UK-based investors are flooding back to global, US and European equities, but UK and Chinese stocks are still out in the cold.

By Emma Wallis,

News editor

Risk appetite has returned as UK investors funnelled £2bn into equity funds in January 2024, the highest inflows since April 2021 and the eighth best month of equity inflows in nine years, according to Calastone’s Fund Flow Index.

There was particular enthusiasm for US equity funds, which raked in £1.4bn – more than half of January’s inflows – after strong performance last year. Global funds, most of which have a large US exposure, took in almost as much, with £1.1bn.

Net flows into equity funds from UK investors

Source: Calastone

Edward Glyn, Calastone’s head of global markets, said: “November and December saw growing investor confidence as inflows to equity funds returned, but January saw the bulls return in full force.

“Interest rate bulls are creating the financial weather right now. The markets are convinced that disinflation will bring rate cuts earlier and faster than previously expected, especially in the US. This has driven an equity market rally, particularly among the US tech stocks whose share priced benefit most from lower bond yields. Inflows have surged as a result.”

European equity strategies, which had their second best month on record in December 2023, continued to benefit in January, enjoying their third best month with £471m of new money added.

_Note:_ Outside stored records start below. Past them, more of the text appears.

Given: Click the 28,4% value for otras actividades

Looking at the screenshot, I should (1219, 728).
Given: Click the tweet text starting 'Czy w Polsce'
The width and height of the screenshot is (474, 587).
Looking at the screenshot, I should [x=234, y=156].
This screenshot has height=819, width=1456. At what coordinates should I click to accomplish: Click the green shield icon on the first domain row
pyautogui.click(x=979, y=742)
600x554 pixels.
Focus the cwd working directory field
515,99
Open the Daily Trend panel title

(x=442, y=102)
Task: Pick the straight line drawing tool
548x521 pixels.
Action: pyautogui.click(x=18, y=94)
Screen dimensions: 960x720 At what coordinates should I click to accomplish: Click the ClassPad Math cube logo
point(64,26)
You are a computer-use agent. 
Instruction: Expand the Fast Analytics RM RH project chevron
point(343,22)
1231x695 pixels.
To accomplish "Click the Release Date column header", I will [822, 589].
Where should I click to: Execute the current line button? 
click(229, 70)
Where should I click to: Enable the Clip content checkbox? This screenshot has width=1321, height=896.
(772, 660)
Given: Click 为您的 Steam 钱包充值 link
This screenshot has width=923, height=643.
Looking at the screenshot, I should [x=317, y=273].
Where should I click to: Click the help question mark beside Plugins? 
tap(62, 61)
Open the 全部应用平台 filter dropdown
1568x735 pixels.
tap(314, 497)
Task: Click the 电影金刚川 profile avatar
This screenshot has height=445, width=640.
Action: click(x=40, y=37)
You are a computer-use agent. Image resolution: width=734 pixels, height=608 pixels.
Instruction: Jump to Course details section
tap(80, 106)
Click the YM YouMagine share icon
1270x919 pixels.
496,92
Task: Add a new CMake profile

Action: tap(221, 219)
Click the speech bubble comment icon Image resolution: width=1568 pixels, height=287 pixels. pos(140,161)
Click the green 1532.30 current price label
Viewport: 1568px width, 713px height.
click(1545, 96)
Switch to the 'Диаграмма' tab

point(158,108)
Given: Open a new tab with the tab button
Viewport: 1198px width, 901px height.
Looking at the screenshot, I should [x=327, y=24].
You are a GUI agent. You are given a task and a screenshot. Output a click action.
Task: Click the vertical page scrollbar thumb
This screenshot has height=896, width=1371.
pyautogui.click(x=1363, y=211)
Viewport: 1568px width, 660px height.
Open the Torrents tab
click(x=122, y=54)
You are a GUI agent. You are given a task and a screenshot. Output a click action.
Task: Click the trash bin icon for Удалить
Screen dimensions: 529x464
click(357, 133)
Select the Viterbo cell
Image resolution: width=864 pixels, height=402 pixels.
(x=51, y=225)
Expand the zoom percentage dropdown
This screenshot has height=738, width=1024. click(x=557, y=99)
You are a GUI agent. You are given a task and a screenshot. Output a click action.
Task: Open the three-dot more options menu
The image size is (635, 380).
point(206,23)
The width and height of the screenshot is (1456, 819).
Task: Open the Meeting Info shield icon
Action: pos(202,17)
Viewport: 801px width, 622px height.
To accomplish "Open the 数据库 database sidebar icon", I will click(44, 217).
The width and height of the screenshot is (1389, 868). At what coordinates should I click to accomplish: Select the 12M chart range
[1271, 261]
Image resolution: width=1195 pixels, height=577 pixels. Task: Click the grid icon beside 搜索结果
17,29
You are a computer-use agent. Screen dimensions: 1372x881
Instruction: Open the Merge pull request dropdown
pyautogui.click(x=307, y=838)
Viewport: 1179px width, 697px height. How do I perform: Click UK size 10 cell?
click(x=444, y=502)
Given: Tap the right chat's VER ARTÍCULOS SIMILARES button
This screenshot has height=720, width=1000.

“Investors judge that the current weakness of the European economy is already priced in and are looking beyond to the rate cuts that must follow,” Glyn said.

Sustainable investment strategies garnered a large chunk of the US and European equity inflows. Equity funds with environmental, social and governance (ESG) strategies pulled in a record £1.6bn in January – a reversal of fortunes after aggregate outflows of £3.7bn between April and December 2023.

Glyn said that after months of negativity, it was too soon to call renewed interest in sustainability a trend. “Strong markets are good for ESG inflows, particularly if the market rally is driven by US technology companies,” he noted. “But none of the bigger questions about the sector such as the greenwashing debate have gone away.”

Bullish sentiment stopped short of the English Channel. UK equity funds suffered outflows of £673m in January 2024 after enduring average monthly outflows of £649m last year, as the chart below shows.

UK equity funds are still in outflow mode

Source: Calastone

Emerging market equities had an average month, pulling in £184m, which was less than half of November’s record £413m. However, investors took £211m out of Asia Pacific funds in January, as China’s economic woes spurred investors to run for the hills.

Most of last month’s equity investments were funded out of cash. Investments in money market funds – last year’s darling – slowed to a trickle in January.

Meanwhile, fixed income funds gained £367m – an acceleration compared to December, but below their long-run average.